What's going to happen in this system as a result of this intervention? The whole family was convinced that the mother was the Wicked Witch of the North—and you'd probably agree with them! But it's very hard to be the Wicked Witch of the North when a cute little girl is going «Mommie, do you love Billy?» Now, in the middle of «Look, you indifferent slob, you forgot to take out the garbage!» Billy's going to hear things like «Yes, I love him.» That's going to change the whole ball game.
Man: So he got both the yucky negative and the «Yes, mother loves me.»
Yes. But getting negative messages became an opportunity to then have positive feelings.
Man: «Getting negative messages becomes the opportunity to have good feelings» sounds like the way to program somebody to go through behaviors in order to generate negative messages so that he can feel good.
But these people didn't do anything wrong to get criticized. And when the mother answered the little girl's question, she typically went into an explanation of what she was doing. «The only reason I'm telling him this is that I'm afraid that if I can't do something to motivate him to do well in school, then he's going to have to be a hard laborer like his father and work in the coal mines. I don't want him to have to work in the coal mines. I want him to have a job that is clean.» She started to communicate what she was trying to do—the intention behind her behavior. Basically, that little girl accomplished a reframing of the mother's behavior.
Man: The girl must have had some way of coping with the mother if the mother turned on the girl and said «Stop asking me these damn questions.»
The mother would never do that. I knew that before I intervened. The mother couldn't yell at her, or at any other woman.
Woman: The little girl anchored something for the mother.
The little girl became an anchor. Everybody wanted to hang out with her from then on. It wasn't safe to be anywhere else! This little girl had always been ignored before. Being ignored happens very often to middle children, and to children after about the fourth–born. If you decide that's not useful, find some way to make the child an anchor for all kinds of positive behaviors. That's a very powerful intervention.

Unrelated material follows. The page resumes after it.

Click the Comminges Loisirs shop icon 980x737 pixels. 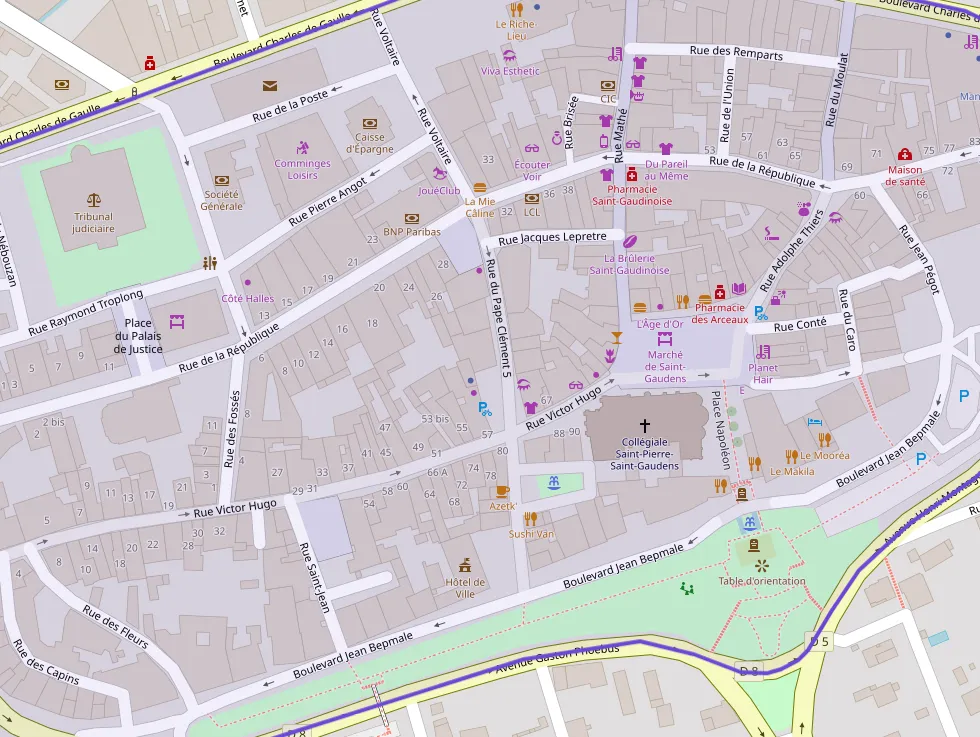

When the family came back the next week, the difference in the way they looked and interacted was immense. As this new family system develops, ultimately people are going to respond to the younger son because this little girl is going to demand that they do, and it will happen through the mother. The little girl's job now is to pay attention to all these people because I told her to.
Woman: That's fascinating, because you really used the person who is least troubled. Other therapists would say there is no problem with this girl and the mother.

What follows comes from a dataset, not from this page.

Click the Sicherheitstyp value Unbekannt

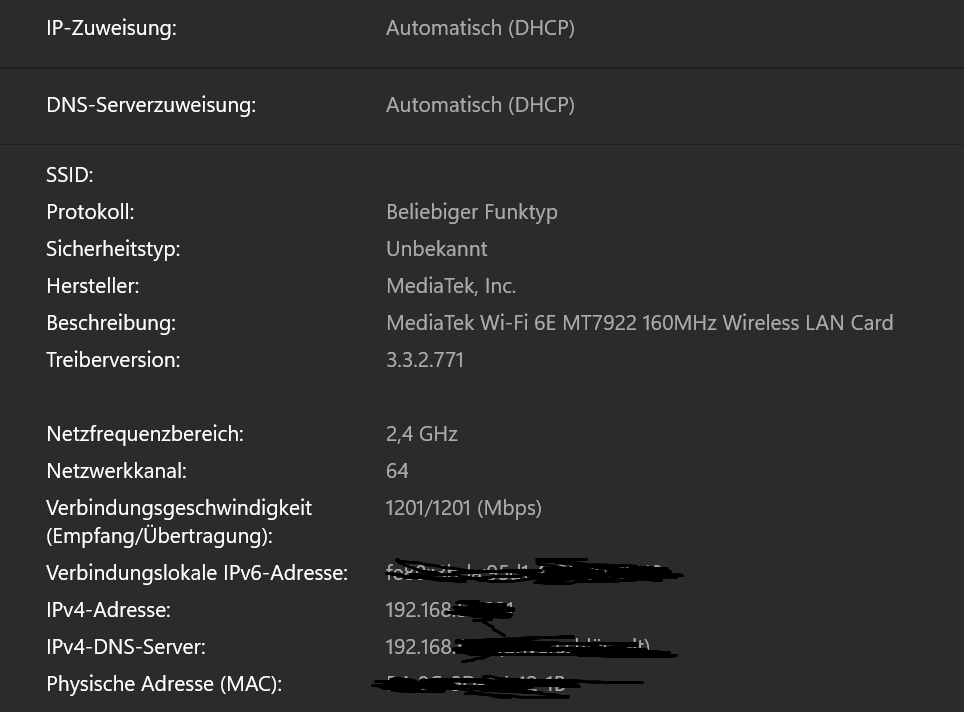point(437,249)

Well, there isn't a problem with anybody. I don't believe in problems. The important point is this: not only do I utilize the system that is there, I use the existing system to create a new system. In order to do that, I have to determine who is the one person in the system who will be able to change all the others. Very often it's not the aggressive, boisterous person who will be able to do that. People often think that persuasion comes with noise, and it doesn't. Persuasion comes with tenacity. People who are very expressive are also very changeable. Anyone who explodes in anger will also have severe polarity responses the other way.